Appeal from the District Court of the United States for the Southern District of New York.

Author: Swan

Before L. HAND, SWAN, and CHASE, Circuit Judges.

SWAN, Circuit Judge.

The construction of the barge Hasler, and the facts relating to her sinking and to her condition when raised, are set forth in detail in the opinion below, reported in 51 F.2d 779. They will not be here repeated except in so far as they may be stated in the discussion which follows.

The Hasler was chartered from the respondent to carry oil from a whale oil factory ship berthed at Pier 6, Staten Island, to the libelant's plant at Port Ivory, Staten Island. Loading of the barge was completed about midnight on April 15, 1929. During the early hours of the following morning a violent storm blew up from the northeast, heavy seas swept into the slip and washed over the Hasler as she lay moored alongside the ship, and about 5 a.m. she sank. This suit followed. The libel sets out a cause of action in contract, charging a breach of the implied warranty of seaworthiness contained in the contract of affreightment; and the libelant's evidence was directed to proving that some of the hatch covers, particularly those of the afterpeak and forepeak buoyancy compartments, were not securely fastened, with the result that the waves which swept over the deck of the barge filled these compartments and swamped her. The District Judge so found.

The appellant would have us reject this finding, accept the bargee's testimony that all the hatches were securely closed, and adopt the theory that enough water entered through the gooseneck vents of the cargo compartments to swamp the barge. But the District Court's finding is amply supported by evidence. Two divers testified to finding at least one of the forepeak hatches open when the barge was on the bottom. The afterpeak hatches were off when the vessel was raised, according to the testimony of the four surveyors who saw her emerge. Although from the photograph exhibit the port afterpeak hatch cover appears to be in place, only one dog is visible, and the cover may well have been loose. As to the cargo hatches, the divers say that some of these were loose when they tried them. It seems far more probable that the hatches had not been properly secured than that, if fast, the waves and water could have pried them loose without damaging or scarring any of the gear. The libelant's witnesses so testified, and the District Court believed them. Discussion must therefore start with the premise that at least some of the hatch covers of the peak compartments, without regard to the cargo compartments, were insecurely fastened when the vessel sank.

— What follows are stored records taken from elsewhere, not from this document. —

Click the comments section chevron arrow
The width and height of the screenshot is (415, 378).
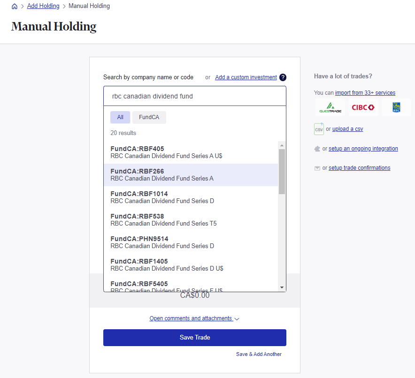[236, 318]
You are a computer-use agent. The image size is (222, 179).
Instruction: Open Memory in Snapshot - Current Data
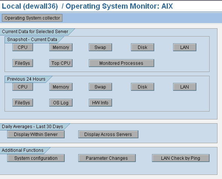pyautogui.click(x=61, y=47)
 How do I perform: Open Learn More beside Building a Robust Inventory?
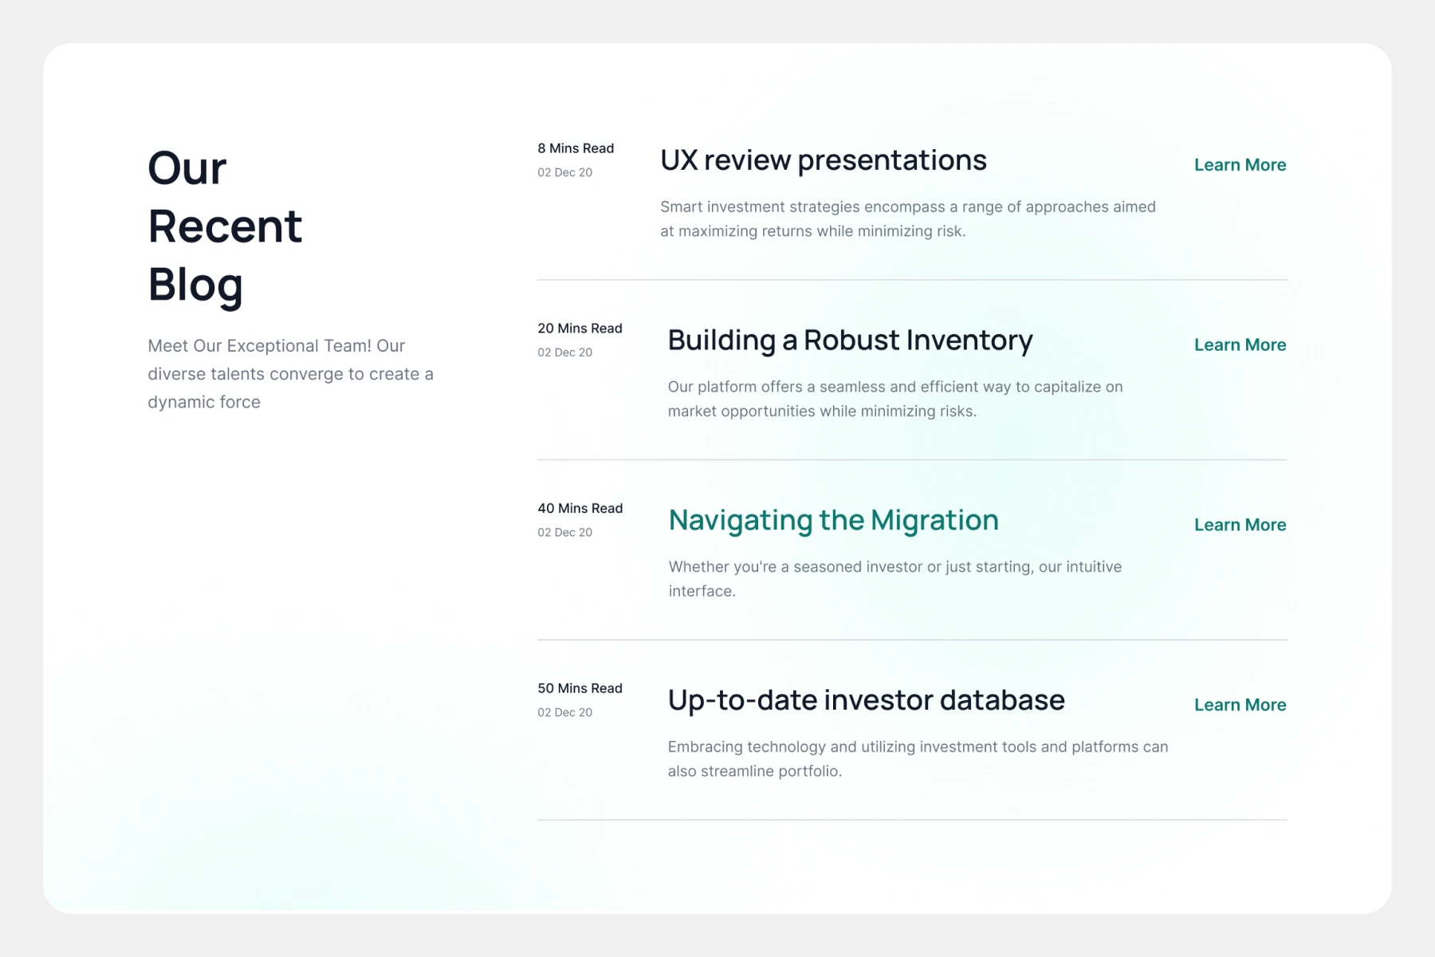pyautogui.click(x=1240, y=345)
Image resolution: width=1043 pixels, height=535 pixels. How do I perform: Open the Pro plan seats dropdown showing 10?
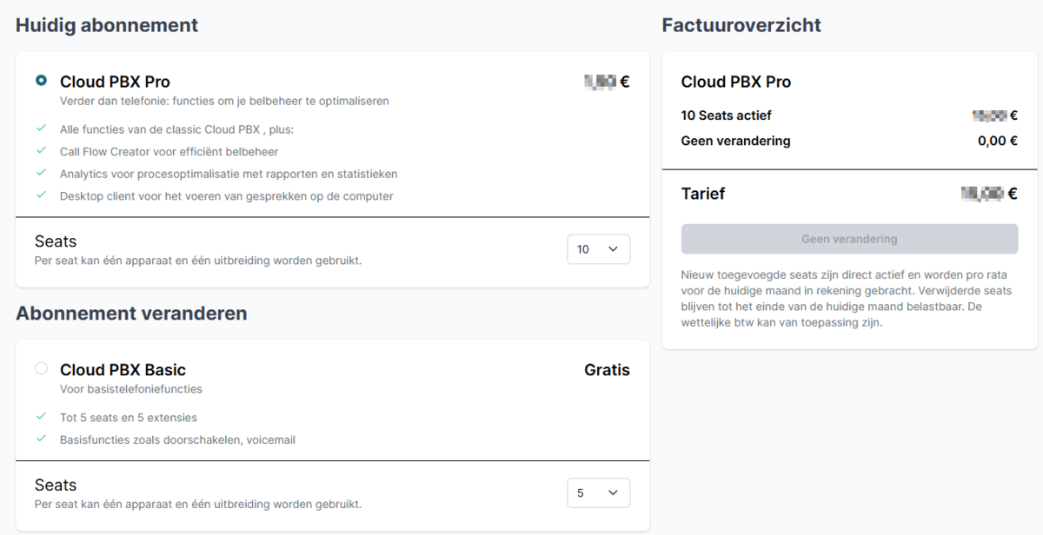tap(598, 249)
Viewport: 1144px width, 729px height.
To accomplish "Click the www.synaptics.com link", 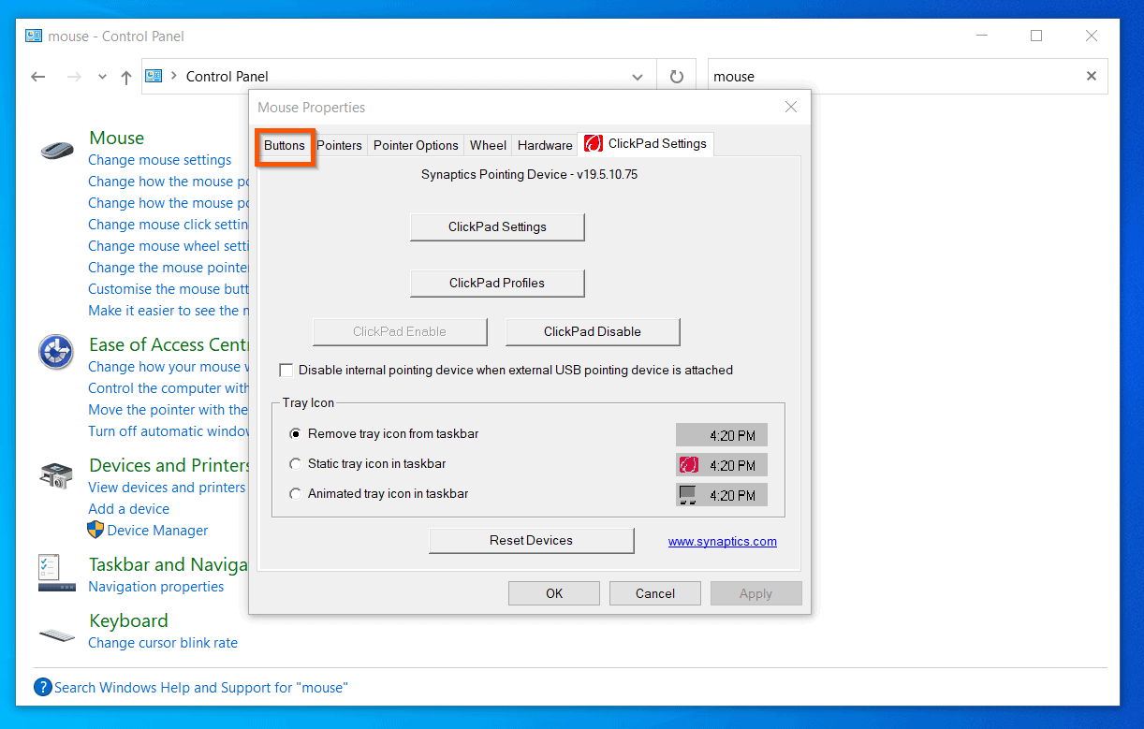I will click(722, 540).
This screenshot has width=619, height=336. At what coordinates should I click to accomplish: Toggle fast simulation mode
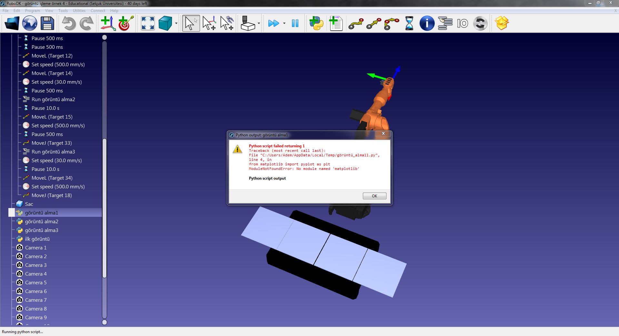click(x=274, y=23)
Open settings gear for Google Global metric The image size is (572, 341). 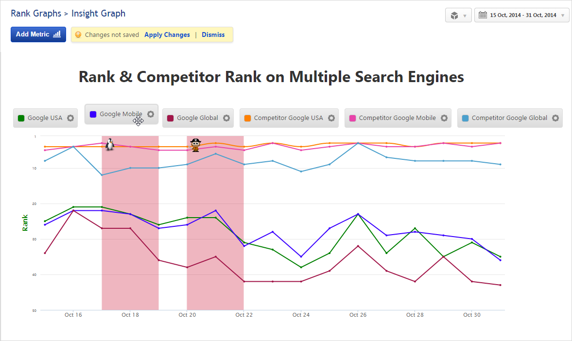point(226,118)
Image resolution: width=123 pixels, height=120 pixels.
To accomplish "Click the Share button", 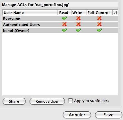I will click(14, 101).
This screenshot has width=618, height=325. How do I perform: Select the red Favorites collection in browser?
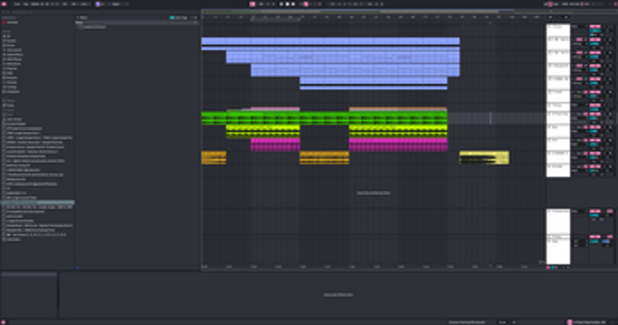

Even so, the appellant contends, there was no breach of warranty. It is undisputed that the barge was properly constructed and adequately equipped with gear for securely fastening her hatches. So any failure by her bargee to fasten them securely was a matter of negligent use of gear, not a breach of the covenant of seaworthiness, says the appellant, relying upon The Silvia, 171 U.S. 462, 19 S. Ct. 7, 43 L. Ed. 241; The Wildcroft, 201 U.S. 378, 26 S. Ct. 467, 50 L. Ed. 794; The Steel Navigator, 23 F.2d 590 (C.C.A. 2) and similar authorities.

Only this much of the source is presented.